David Bornstein wrote a very interesting opinion article in the New York Times this week. He tells the story about a new way of teaching math called Jump Math. The basic concept is that you teach math by breaking it down to the smallest steps and getting the students to understand these steps. Here is an excerpt of the article
New York Times: Children come into school with differences in background knowledge, confidence, ability to stay on task and, in the case of math, quickness. In school, those advantages can get multiplied rather than evened out. One reason, says Mighton, is that teaching methods are not aligned with what cognitive science tells us about the brain and how learning happens.
In particular, math teachers often fail to make sufficient allowances for the limitations of working memory and the fact that we all need extensive practice to gain mastery in just about anything. Children who struggle in math usually have difficulty remembering math facts, handling word problems and doing multi-step arithmetic (pdf). Despite the widespread support for “problem-based” or “discovery-based” learning, studies indicate that current teaching approaches underestimate the amount of explicit guidance, “scaffolding” and practice children need to consolidate new concepts. Asking children to make their own discoveries before they solidify the basics is like asking them to compose songs on guitar before they can form a C chord.
Mighton, who is also an award-winning playwright and author of a fascinating book called “The Myth of Ability,” developed Jump over more than a decade while working as a math tutor in Toronto, where he gained a reputation as a kind of math miracle worker. Many students were sent to him because they had severe learning disabilities (a number have gone on to do university-level math). Mighton found that to be effective he often had to break things down into minute steps and assess each student’s understanding at each micro-level before moving on.

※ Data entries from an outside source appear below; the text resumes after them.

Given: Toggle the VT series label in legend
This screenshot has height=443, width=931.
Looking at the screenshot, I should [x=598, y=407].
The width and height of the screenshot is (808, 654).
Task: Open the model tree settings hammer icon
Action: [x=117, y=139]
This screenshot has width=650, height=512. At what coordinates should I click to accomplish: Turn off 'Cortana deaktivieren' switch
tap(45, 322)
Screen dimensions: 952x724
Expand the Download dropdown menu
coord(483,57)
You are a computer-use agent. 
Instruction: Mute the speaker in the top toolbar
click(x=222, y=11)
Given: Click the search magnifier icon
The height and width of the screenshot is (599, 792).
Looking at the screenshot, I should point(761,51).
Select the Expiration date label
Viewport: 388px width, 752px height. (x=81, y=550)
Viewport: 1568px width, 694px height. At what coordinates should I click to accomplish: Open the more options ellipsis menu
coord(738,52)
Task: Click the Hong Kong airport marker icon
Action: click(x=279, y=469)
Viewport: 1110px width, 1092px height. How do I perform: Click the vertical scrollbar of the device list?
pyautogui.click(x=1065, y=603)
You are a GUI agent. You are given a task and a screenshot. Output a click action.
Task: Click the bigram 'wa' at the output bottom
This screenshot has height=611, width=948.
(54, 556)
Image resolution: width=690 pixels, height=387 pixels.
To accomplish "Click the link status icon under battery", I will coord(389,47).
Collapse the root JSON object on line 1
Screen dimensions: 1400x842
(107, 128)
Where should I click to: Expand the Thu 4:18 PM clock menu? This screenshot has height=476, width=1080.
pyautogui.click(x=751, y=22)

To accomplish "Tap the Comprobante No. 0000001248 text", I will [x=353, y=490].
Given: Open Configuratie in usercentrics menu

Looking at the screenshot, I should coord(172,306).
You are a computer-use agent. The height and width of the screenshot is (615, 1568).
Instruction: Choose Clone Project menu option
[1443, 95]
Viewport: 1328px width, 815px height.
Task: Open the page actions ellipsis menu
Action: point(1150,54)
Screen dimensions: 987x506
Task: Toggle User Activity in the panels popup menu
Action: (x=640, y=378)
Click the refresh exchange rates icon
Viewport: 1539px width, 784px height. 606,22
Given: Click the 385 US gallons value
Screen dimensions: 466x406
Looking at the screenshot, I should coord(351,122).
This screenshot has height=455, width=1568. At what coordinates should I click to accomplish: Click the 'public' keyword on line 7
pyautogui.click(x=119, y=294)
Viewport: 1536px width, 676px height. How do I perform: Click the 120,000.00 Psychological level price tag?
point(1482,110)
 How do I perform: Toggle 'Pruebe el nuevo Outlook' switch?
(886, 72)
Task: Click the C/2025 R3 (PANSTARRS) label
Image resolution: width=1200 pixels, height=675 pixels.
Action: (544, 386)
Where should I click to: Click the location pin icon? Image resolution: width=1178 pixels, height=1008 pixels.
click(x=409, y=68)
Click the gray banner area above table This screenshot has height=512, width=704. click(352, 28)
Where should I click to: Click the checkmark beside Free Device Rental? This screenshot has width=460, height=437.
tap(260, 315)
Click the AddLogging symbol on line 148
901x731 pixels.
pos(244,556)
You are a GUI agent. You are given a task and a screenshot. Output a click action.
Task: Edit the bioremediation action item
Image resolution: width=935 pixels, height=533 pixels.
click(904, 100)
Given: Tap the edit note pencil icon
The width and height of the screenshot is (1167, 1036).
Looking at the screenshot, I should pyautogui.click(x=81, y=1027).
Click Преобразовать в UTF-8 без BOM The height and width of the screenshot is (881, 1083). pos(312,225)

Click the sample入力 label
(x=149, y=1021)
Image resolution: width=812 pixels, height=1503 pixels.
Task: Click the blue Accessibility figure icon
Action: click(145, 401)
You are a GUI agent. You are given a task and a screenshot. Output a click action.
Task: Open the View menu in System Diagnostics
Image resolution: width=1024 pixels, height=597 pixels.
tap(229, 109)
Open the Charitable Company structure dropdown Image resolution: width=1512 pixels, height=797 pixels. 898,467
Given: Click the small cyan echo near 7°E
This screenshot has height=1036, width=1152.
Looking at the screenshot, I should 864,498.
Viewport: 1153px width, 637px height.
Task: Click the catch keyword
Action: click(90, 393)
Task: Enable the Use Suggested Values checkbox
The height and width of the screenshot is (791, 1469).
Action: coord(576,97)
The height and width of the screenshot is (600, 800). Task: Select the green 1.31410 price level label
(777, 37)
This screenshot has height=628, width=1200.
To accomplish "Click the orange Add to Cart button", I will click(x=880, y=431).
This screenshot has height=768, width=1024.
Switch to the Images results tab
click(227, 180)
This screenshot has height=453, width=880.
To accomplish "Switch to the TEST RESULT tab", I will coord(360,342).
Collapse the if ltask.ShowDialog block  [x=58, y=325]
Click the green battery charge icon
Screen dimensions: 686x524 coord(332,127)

Take the example of positive and negative integers, which confuse many kids. Given a seemingly straightforward question like, “What is -7 + 5?”, many will end up guessing. One way to break it down, explains Mighton, would be to say: “Imagine you’re playing a game for money and you lost seven dollars and gained five. Don’t give me a number. Just tell me: Is that a good day or a bad day?”
I completely agree. I’ve always felt that we should teach math like we teach sports. If you want to be a good golfer then you should go to the range and hit thousands of golf balls. Almost everyone thinks that they can improve in golf or any sport if they practiced more. Well the same is true for math. If you want to get better you should practice. I’ve always felt that this idea that we need to make math more pertinent to students lives to get them motivated to study it to be completely misguided. From my experience as a former math professor, I found that most students liked to do math for its own sake and didn’t really care if it was useful for their lives (even though it is).